I saw Kill Bill Vol. 2 yesterday for the second time—I had seen it before, but Laura hadn't—although that's not what I want to post about now.

Before the main event, there was a preview for the Will Smith SFXtravaganza I, Robot, coming to a googolplex near you sometime this summer. The movie is somewhat vaguely based on the classic and beloved robot stories by Isaac Asimov. The robot stories explore the consequences of the Three Laws of Robotics, formulated together by Asimov and Golden Age editor John W. Campbell, Jr. If you don't know the Three Laws, I won't repeat them here, but suffice it to say that the stories are elegant considerations of the unexpected logical implications of those immutable behavior-governing laws imprinted on the positronic brains of Asimov's robots.
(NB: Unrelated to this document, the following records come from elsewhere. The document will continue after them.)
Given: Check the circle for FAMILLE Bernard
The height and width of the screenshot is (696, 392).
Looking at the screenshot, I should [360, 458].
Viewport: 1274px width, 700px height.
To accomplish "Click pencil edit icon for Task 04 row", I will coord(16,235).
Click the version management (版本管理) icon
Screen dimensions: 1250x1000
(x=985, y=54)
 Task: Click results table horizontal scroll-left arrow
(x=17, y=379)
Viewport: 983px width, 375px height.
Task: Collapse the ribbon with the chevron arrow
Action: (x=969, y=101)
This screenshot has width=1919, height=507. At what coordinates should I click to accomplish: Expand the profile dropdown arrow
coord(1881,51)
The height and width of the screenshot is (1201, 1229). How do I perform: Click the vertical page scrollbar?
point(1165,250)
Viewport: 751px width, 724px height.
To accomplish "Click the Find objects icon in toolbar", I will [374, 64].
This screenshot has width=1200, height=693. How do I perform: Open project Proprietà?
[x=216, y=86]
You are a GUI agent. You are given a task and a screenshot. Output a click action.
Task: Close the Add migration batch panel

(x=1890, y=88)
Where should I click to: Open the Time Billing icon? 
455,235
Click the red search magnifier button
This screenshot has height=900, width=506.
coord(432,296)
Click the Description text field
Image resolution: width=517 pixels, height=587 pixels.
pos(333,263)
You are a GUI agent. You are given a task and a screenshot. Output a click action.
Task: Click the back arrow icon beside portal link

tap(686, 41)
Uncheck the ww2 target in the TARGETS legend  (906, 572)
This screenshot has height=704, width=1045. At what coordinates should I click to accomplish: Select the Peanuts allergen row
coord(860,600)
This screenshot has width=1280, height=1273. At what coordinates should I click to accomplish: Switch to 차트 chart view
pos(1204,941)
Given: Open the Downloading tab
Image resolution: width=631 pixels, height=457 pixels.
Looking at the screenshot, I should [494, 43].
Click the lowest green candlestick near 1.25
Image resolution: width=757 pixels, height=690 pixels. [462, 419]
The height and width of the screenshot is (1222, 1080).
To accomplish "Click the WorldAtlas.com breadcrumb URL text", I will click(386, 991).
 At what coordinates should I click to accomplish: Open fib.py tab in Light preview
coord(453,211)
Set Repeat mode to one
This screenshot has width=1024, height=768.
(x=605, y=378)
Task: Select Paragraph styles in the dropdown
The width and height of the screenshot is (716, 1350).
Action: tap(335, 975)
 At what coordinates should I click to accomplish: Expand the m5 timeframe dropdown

The preview I saw featured Will Smith interrogating someone offscreen about a murder. The someone turns out to be a robot, and for a while it actually looks as if the movie will be a thoughtful consideration of robotics in an Asimovian vein. That's before the executives of U.S. Robotics & Mechanical Men start to look like maniacal villians, and factories full of robots begin busting loose to wreak cybernetic mayhem in futuristic city streets, and Will Smith bursts into action, saving the day with firepower and acrobatics, not the cool, keen ratiocination of Powell and Donovan, of Susan Calvin, and of Elijah Bailey.

Ask Laura. I practically wept openly. "Never," I said. I will not see this film. I will boycott it as firmly as I boycotted Robin Williams in the desecration of The Bicentennial Man. I know no one in Hollywood will give a shit, but I won't be a party to the toppling of Asimov's vision.

If I had to point to one single story that began my love affair with science fiction, it was "Reason." I own a copy of the April 1941 issue of Astounding Science Fiction in which that story first appeared. I was entirely seduced, as a gradeschooler, by the notion that the application of logic could solve any seemingly insuperable problem.

In the I, Robot preview, this notion is blasted to flinders. Reason is cowering somewhere in the corner, frightened for its life.